Martes, 10 de noviembre de 2009 | Hoy
MUSICA › OPINIóN
Por Eduardo Fabregat
“Silencio dijo el cura, silencio dijo el juez /
Silencio entonces, idiota!”
(Los Fabulosos Cadillacs, 1985)
Lo sucedido este fin de semana en el festival Pepsi Music plantea una batalla que el rock no puede dejar de dar. A pesar de ser desestimada por el juez de turno, la denuncia de una señora que vive a varias cuadras del Club Ciudad provocó que los inspectores del gobierno obligaran a la productora Popart a bajar aún más el volumen, hasta un nivel en el que los cánticos del público resultaron más poderosos que lo que salía del Public Address. El hecho podría calificarse como curioso, pero la palabra que más le cabe es peligroso: la decisión de trasladar los grandes festivales a varias cuadras de Avenida del Libertador fue un gesto de buscar la convivencia, de permitir la expresión artística, afectando lo menos posible a los vecinos. Pero ni el buen vecino ni la administración Macri parecen dispuestos a otra cosa que a bajarle el sonido al rock, ponerle mute, acorralarlo un poco más. La histeria post-Cromañón llevó a clausuras generalizadas que redujeron sensiblemente los medianos y pequeños lugares de trabajo de los músicos. Ahora van también por los grandes.
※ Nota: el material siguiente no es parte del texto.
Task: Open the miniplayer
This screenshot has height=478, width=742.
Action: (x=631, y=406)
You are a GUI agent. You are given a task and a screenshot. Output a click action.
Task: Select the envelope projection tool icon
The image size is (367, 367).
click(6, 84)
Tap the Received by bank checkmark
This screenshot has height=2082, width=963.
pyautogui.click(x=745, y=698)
Mauricio Macri, tan amante de las patéticas imitaciones de Freddie Mercury en sus fiestas, tan preocupado en el foro nacional por la libertad de expresión, no tiene ningún empacho en atropellar en su feudo la libertad, el derecho, el volumen de expresión de los artistas de rock. El género siempre fue molesto para la sociedad más occidental y cristiana: esta preocupación por el volumen es una efectiva manera de recortarle las alas, reducir su poder de convocatoria (¿quién no pensaría dos veces pagar una entrada sabiendo que va a encontrar un sonido insatisfactorio?), obligar al susurro su capacidad de gritar inconveniencias. Esta administración posó de cool poniéndole el brazalete Say No More al Obelisco, pero sus acciones están mucho más cerca del anillo milico de “El silencio es salud”. Quizá necesita ese silencio para poder escuchar mejor las pinchaduras de teléfonos.
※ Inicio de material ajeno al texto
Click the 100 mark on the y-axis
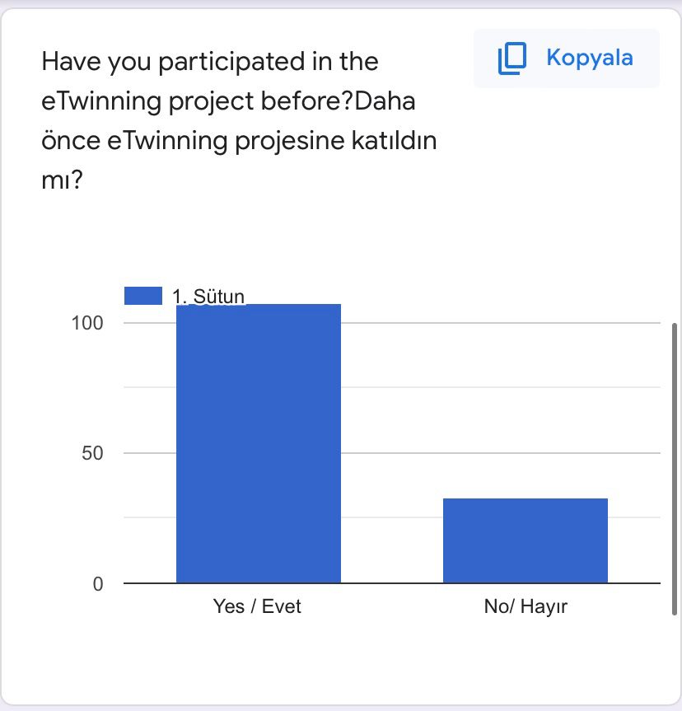 click(x=90, y=323)
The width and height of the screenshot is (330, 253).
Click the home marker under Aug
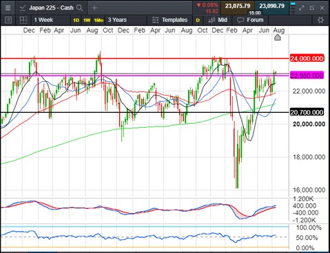(x=278, y=37)
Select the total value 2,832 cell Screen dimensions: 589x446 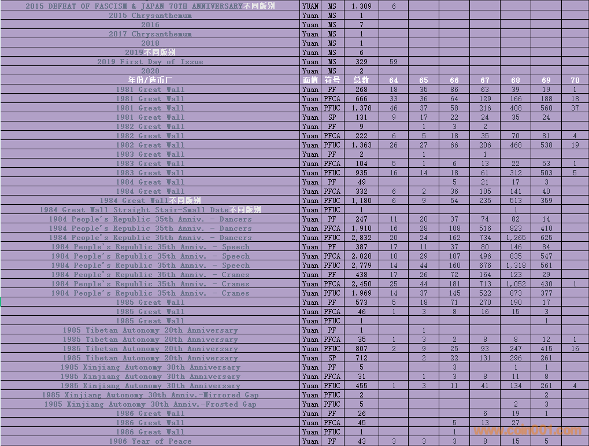[361, 238]
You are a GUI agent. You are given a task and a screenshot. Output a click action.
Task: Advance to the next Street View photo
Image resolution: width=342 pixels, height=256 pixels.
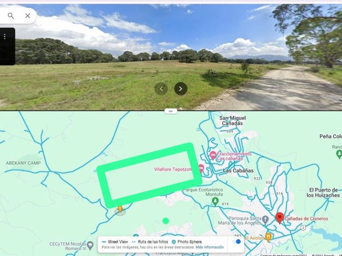[x=181, y=88]
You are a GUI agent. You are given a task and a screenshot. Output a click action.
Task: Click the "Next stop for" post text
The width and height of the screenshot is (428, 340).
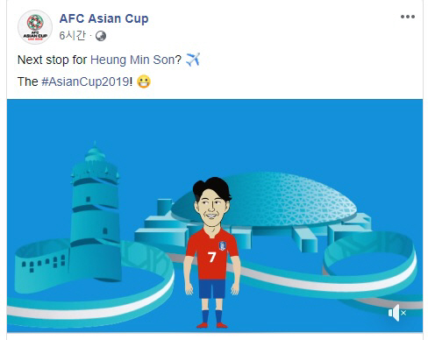52,60
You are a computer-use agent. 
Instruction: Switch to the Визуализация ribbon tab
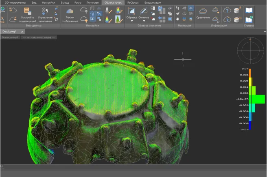152,2
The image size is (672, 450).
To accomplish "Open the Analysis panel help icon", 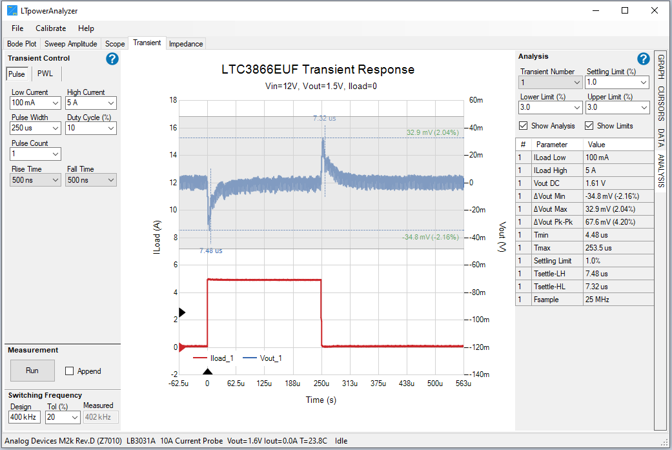I will click(643, 58).
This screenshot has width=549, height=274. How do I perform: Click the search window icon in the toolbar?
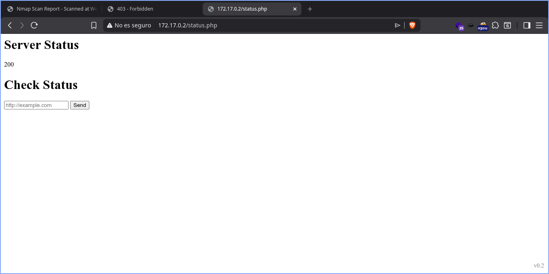click(x=507, y=25)
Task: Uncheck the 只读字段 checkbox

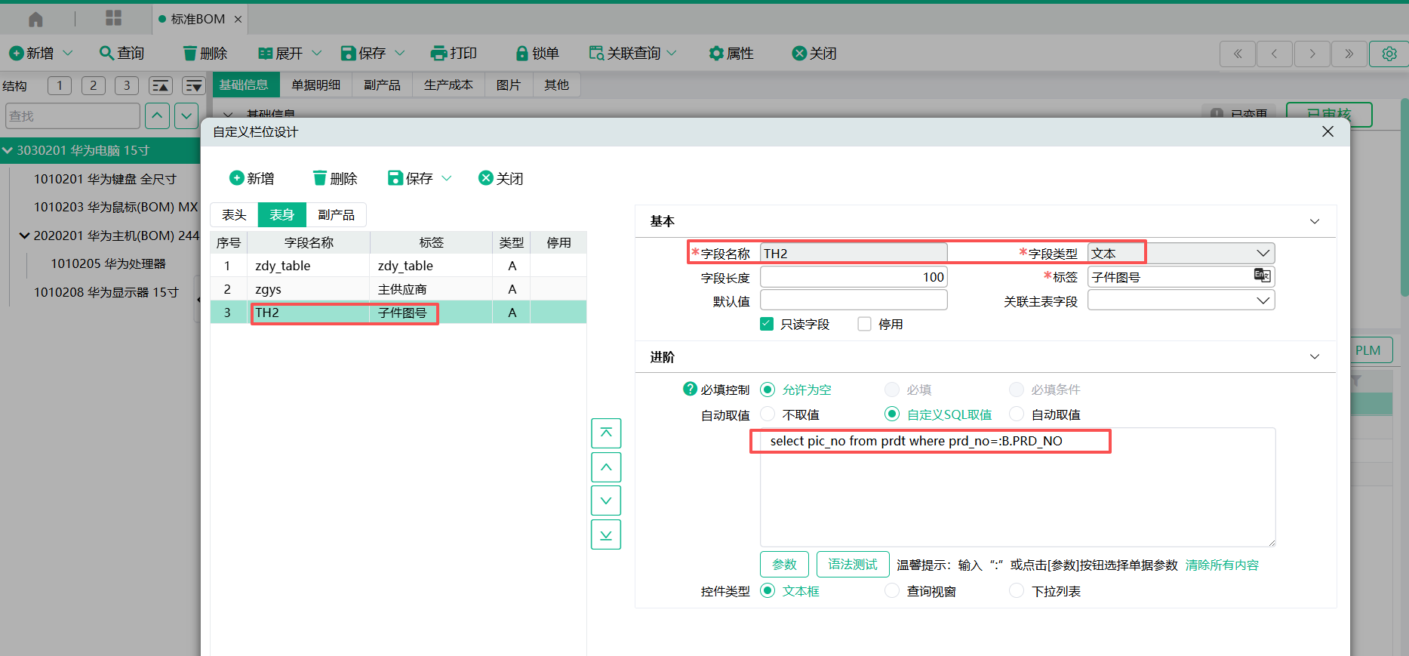Action: [x=768, y=324]
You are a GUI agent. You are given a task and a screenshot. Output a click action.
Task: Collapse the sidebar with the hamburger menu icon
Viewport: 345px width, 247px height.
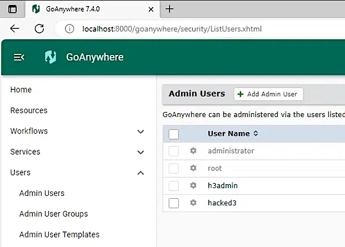pyautogui.click(x=19, y=57)
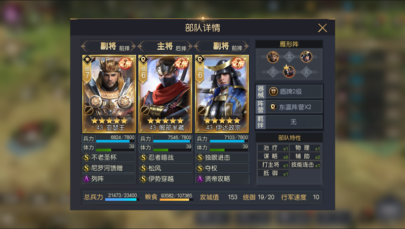Click the 盾牌2级 shield equipment icon
The image size is (405, 229).
click(273, 92)
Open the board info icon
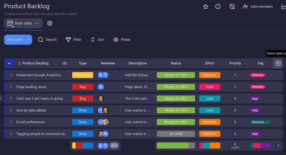The height and width of the screenshot is (155, 286). (218, 7)

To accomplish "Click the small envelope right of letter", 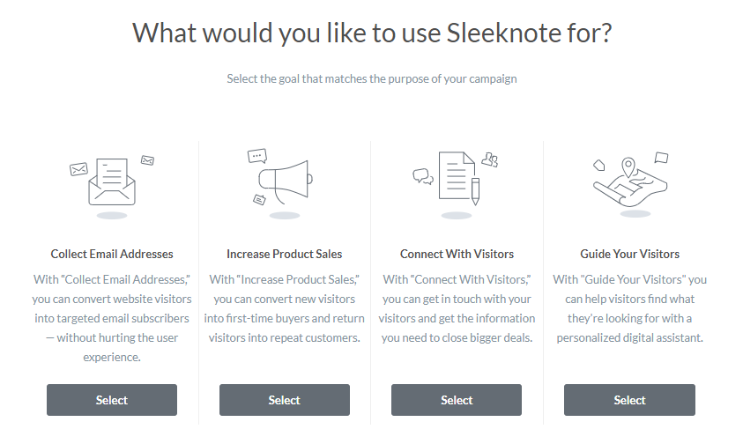I will [147, 160].
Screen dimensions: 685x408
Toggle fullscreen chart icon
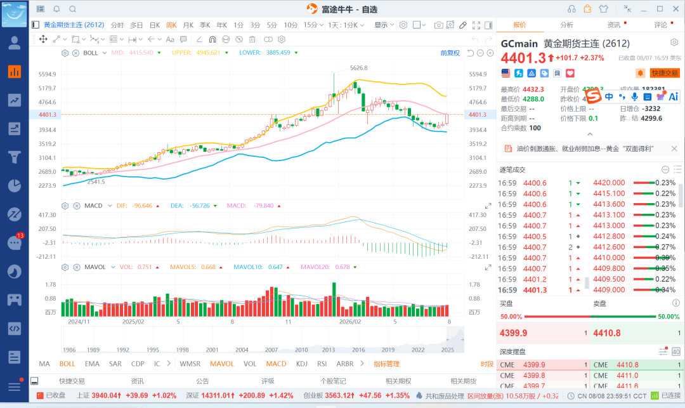pos(476,25)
El domingo por la noche, en la carpa de prensa del Club Ciudad, Roberto Costa apuntaba su frustración por encontrarse en la posición de que el público se sintiera estafado, y echaba justificados rayos y centellas contra los funcionarios y su arbitrario poder de clausura. El productor debería andarse con más tiento: podría pasar por allí algún inspector quisquilloso que interprete eso como uso indebido de pirotecnia y le cierre el boliche.
Los fachos de siempre quieren imponer el silencio. Es hora de pegar un par de gritos.